The Chief Ombudsman will be given overall responsibility for determinations, with the aim of improving consistency across outcomes, but without introducing a formal precedent-based system. The FOS board is to remain responsible for the scheme’s overall effectiveness and governance framework, preserving a clearer internal distinction between operational oversight and adjudication. 

More significantly, the Government also intends to take a more direct role in key appointments, by making the appointment of the FOS Chair a government responsibility and the appointment of the Chief Ombudsman subject to government approval. In principle, these changes should improve FOS accountability, but they will need to be handled carefully if the FOS is to remain, and be seen to remain, an independent dispute resolution body. 

The FCA Proposals

Introduction of a registration phase for complaints

The FCA and the FOS propose introducing a further registration stage between a complaint being referred to the FOS and it being investigated. Complaints would only proceed to the investigation stage where: a final response letter has been received (or the deadline has passed); there are no fundamental objections on admissibility or jurisdiction; there are no regulatory or litigation-related reasons for the case not to proceed; and the complaint meets a minimum evidential standard.

This proposal is a direct response to a well-documented problem of certain claims management companies and other professional representatives bringing poorly articulated or meritless complaints, placing a significant time and resource burden on the FOS. The registration phase, if administered correctly, should go some way to limiting the effectiveness of this CMC tactic. 

Identification of MREs

As referenced above, the FCA has proposed the following criteria for identifying a potential MRE: 

  1. it affects a high number of customers; 
  2. it has a significant impact on individual consumers, including those in vulnerable circumstances; 
  3. it is likely to lead to a high redress bill; 
  4. it results in a significant number of firms being unable to meet their redress liabilities; 
  5. it leads to a high number of FOS complaints; and/or 
  6. it is driven by a systemic or repeated failing that damages the financial system. 

The FCA is not proposing to set rigid thresholds or to require a certain number of criteria to be met before an issue is treated as an MRE, and this flexible approach seems sensible.

Lead Complaints Process

The proposed lead complaints process is designed to streamline the handling of large volumes of similar cases by using a single ‘lead’ complaint to guide the resolution of others.

This should promote consistency and reduce duplication, particularly in high-volume areas. However, its effectiveness will depend on selecting genuinely representative cases. A poorly chosen lead complaint risks distorting outcomes across a wider cohort. There is also a clear risk of delay if related complaints are paused pending the lead decision. The FOS has indicated that it is considering safeguards, including time limits and the ability to release cases where appropriate.

As with the referral mechanism, the success of this process will turn on the detail, in particular, the criteria for selecting lead cases, the treatment of outliers, and the robustness of time limits.

Amendments to Dismissal Grounds

The proposed changes are intended to give the FOS a clearer and wider scope to decline complaints that are better dealt with through the courts or other formal processes.

[Task prompt] For each statement, say yes or no to whether it agrees with the FOS proposals text, and quote the words that decide it. (a) An issue must meet a certain number of criteria before it is treated as an MRE. (b) The appointment of the FOS Chair is to become a government responsibility. (c) The Chief Ombudsman's overall responsibility for determinations comes with a formal precedent-based system. Draw only on the FOS proposals text.

[Entries shown]
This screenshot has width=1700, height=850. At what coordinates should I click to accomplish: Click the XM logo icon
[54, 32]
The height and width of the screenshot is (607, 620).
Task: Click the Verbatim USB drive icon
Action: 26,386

[Output]
(a) No: "The FCA is not proposing to set rigid thresholds or to require a certain number of criteria to be met before an issue is treated as an MRE"
(b) Yes: "making the appointment of the FOS Chair a government responsibility"
(c) No: "but without introducing a formal precedent-based system"